==== Material for the task

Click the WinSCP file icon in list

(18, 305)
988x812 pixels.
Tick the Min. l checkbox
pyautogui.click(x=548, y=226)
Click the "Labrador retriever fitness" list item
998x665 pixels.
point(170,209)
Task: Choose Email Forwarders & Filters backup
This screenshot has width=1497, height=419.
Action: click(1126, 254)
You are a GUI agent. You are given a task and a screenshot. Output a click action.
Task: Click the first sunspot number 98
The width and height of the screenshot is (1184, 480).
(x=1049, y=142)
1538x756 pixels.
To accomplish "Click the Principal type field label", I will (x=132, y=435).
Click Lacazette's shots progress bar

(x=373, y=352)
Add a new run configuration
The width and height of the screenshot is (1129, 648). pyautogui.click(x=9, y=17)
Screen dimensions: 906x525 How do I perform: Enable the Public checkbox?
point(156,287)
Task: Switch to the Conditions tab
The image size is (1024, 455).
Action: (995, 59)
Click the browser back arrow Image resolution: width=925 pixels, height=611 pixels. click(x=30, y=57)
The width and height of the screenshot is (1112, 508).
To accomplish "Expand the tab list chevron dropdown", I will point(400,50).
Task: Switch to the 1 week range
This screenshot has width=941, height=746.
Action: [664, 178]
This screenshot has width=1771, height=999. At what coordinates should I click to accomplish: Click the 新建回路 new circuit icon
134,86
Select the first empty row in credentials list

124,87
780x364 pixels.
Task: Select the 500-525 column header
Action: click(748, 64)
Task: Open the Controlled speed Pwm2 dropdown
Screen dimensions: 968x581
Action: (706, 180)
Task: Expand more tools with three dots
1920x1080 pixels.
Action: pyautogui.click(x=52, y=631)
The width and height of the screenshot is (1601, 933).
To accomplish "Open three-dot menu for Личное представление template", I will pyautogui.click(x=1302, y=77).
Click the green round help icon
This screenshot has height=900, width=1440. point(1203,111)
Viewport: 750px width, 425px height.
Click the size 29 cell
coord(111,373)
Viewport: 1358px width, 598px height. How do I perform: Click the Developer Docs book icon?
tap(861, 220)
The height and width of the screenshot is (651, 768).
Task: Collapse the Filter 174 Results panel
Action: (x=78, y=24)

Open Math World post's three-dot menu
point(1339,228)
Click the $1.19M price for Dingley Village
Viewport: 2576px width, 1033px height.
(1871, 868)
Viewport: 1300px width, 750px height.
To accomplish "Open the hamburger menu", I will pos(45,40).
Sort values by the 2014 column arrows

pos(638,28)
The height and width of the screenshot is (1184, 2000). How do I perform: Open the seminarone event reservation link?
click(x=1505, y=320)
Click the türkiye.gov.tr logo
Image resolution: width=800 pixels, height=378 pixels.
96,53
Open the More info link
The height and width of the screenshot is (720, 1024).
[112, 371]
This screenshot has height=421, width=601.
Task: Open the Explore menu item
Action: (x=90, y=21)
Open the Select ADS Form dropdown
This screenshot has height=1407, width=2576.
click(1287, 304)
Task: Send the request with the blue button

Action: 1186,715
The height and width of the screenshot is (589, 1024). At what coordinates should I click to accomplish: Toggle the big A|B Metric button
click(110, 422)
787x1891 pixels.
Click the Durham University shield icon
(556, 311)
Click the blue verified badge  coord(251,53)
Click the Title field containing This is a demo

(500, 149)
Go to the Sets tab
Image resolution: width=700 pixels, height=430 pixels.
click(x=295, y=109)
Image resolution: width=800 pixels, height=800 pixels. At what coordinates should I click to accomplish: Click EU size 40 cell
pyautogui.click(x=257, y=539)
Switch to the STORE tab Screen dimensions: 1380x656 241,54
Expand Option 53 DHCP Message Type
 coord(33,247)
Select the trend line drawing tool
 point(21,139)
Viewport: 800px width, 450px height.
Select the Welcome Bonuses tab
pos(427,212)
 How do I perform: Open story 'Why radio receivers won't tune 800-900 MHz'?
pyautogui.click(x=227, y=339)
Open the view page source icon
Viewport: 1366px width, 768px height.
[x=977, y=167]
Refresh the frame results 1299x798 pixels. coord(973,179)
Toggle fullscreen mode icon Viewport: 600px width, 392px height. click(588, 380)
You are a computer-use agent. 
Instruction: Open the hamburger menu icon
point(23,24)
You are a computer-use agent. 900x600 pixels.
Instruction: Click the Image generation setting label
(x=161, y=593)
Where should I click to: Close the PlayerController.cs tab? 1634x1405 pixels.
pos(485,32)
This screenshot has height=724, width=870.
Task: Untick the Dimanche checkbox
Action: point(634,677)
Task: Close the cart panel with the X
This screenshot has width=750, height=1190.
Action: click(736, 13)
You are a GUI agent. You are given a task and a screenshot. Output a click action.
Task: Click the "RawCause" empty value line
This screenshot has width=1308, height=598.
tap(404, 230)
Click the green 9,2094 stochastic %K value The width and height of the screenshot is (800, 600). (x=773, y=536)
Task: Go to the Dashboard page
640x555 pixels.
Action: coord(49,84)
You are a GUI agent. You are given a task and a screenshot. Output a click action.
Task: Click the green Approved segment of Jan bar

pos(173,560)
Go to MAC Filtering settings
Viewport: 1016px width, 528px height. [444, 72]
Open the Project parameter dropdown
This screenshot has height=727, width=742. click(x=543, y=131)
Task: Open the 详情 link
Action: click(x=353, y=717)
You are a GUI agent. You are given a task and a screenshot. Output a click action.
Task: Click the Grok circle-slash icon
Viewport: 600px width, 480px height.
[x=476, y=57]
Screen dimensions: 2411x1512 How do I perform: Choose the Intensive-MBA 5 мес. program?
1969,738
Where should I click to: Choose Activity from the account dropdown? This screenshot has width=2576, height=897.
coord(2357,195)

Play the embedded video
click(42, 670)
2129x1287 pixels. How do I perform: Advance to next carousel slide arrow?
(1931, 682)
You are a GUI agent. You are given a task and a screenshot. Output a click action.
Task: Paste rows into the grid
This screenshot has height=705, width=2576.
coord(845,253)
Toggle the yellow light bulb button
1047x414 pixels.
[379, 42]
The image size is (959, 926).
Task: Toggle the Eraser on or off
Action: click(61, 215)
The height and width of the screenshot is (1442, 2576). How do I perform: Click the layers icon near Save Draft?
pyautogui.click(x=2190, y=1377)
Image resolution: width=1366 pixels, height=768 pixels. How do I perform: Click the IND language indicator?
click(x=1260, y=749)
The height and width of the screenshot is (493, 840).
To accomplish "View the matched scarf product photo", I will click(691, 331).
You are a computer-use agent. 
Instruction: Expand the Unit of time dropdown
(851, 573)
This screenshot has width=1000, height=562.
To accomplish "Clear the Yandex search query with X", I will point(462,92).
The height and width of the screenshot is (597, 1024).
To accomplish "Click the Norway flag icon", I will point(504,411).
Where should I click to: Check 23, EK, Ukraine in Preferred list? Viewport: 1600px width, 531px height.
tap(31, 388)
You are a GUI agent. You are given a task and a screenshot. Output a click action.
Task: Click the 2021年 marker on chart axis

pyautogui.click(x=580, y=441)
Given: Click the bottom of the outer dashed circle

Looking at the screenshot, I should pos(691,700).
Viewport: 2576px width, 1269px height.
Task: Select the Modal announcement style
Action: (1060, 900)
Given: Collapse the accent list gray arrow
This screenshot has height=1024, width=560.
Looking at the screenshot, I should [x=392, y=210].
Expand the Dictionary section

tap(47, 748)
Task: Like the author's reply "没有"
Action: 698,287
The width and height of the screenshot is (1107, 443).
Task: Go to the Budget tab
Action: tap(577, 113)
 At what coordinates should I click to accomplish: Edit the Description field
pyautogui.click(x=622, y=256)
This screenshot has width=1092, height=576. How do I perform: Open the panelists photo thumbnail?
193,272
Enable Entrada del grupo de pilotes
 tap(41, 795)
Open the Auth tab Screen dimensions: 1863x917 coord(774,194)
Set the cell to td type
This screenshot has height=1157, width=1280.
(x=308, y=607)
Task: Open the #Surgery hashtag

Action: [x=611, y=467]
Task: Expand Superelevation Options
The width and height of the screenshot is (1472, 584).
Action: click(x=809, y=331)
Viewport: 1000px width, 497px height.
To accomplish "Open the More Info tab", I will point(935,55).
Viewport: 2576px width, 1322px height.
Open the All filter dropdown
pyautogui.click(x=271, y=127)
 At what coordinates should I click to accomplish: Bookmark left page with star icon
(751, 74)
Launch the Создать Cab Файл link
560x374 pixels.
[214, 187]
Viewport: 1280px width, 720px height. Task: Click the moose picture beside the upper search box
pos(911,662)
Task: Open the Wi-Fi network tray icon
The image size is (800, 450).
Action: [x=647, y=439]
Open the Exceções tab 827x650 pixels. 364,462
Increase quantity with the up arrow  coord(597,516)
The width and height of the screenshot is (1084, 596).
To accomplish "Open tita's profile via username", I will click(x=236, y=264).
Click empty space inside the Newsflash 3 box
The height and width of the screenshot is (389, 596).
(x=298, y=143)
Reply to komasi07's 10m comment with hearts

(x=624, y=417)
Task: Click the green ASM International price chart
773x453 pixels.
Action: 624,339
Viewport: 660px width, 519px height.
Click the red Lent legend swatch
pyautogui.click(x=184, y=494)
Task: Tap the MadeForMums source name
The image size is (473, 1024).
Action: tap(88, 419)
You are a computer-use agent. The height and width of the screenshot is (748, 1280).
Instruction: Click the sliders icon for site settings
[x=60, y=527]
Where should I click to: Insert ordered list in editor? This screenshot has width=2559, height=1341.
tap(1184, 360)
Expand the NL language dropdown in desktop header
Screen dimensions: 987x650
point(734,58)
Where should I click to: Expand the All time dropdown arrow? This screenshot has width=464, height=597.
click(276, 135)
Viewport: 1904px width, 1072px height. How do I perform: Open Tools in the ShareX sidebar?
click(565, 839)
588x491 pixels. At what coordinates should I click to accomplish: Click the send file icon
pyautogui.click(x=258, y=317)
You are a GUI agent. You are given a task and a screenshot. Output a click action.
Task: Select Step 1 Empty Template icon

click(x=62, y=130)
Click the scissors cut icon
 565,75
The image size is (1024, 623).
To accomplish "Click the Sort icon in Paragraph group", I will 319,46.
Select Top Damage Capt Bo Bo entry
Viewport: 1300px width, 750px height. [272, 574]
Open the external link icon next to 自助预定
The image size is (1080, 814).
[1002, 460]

========

Problem statement: Convert the material into a JSON list of strings with one string per line, skipping blank lines. Begin at the line that has "The height and width of the screenshot is (493, 840)." and stop after the line that has "I will point(504,411).".

Problem solution:
[
  "The height and width of the screenshot is (493, 840).",
  "To accomplish \"View the matched scarf product photo\", I will click(691, 331).",
  "You are a computer-use agent. ",
  "Instruction: Expand the Unit of time dropdown",
  "(851, 573)",
  "This screenshot has width=1000, height=562.",
  "To accomplish \"Clear the Yandex search query with X\", I will point(462,92).",
  "The height and width of the screenshot is (597, 1024).",
  "To accomplish \"Click the Norway flag icon\", I will point(504,411)."
]